At 3 and a half weeks postpartum and as I begin to move beyond the bubble of new baby bliss, reality is setting in. Most of my non maternity clothes display quite clearly where my nearly 10 lb baby was not too long ago. And sure, that makes sense. And truly, I am in awe of my body, of the female form and how incredibly wise it is, how it has already, on its’ own begun to resume to its former shape. Though, I hesitate in even saying "resume" as to imply there is a going back, or a returning to. I am, and my body after all, are changed.
And while I can admit that this is definitely not how I want to look long term, some sadness surfaced when thinking about letting this rendering of me go. My body, in its plump and relaxed state, stands as a reminder of the home it was to my babe, which offered comfort as we eased into a new phase of life, no longer physically entwined but still very much existing together.

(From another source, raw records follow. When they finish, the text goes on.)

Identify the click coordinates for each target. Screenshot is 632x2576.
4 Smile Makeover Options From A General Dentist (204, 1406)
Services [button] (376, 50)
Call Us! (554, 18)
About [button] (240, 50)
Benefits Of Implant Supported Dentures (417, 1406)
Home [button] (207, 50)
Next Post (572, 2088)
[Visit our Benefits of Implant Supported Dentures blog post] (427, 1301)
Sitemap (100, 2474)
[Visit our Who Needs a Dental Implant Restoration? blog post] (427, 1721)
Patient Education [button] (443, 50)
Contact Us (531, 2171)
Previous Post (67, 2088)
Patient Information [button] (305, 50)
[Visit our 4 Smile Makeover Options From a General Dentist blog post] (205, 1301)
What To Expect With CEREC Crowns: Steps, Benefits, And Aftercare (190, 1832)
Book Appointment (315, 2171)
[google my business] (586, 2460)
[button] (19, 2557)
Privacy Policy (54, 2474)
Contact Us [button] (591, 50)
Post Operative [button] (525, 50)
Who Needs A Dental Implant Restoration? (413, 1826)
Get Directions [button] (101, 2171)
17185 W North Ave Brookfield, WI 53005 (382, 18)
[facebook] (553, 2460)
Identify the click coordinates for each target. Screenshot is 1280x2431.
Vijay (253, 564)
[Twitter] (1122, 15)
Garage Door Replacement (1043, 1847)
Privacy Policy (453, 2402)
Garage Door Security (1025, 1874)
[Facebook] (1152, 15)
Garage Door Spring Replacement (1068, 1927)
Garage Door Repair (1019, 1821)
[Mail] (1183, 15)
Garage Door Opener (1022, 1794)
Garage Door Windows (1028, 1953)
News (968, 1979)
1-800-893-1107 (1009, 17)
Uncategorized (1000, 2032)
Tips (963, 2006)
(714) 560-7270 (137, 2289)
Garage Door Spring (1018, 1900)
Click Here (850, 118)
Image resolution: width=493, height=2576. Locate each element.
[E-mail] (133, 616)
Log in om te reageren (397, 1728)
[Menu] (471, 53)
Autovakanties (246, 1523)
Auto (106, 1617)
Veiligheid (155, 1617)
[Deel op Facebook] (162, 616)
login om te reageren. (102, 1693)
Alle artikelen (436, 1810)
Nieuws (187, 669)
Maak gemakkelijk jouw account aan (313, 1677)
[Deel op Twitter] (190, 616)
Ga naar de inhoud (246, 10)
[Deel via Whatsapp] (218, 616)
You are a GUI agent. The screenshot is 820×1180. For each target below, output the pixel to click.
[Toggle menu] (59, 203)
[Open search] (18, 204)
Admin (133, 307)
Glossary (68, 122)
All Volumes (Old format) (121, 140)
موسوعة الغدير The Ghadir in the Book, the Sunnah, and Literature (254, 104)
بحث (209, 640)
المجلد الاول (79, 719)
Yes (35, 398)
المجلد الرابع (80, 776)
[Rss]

The postpartum period is sacred. While popular culture may have us believing otherwise, it is not something we need to be rushing out of. Just as I worked to nurture and care for myself to prepare for birth, it has been equally important for me to go easy on myself in these weeks that have followed and give myself time to say thank you to my body and honor all that it has been through before placing any extreme demands on it. For I know deep down (even as I currently grow more and more uncomfortable with the way I am “wearing” the past 10 months) that my body is something to be awed and appreciated not hurried and criticized.
So I write this and post this picture with some hesitation in that I do not want to create any felt sense of competition within myself nor within anyone else, but to simply document where I am starting from as I make my way back into a hopeful and fairly regular yoga practice. . Perhaps other things will be included in this journey, but for now, it is just me, my yoga mat and my intention to love myself through it.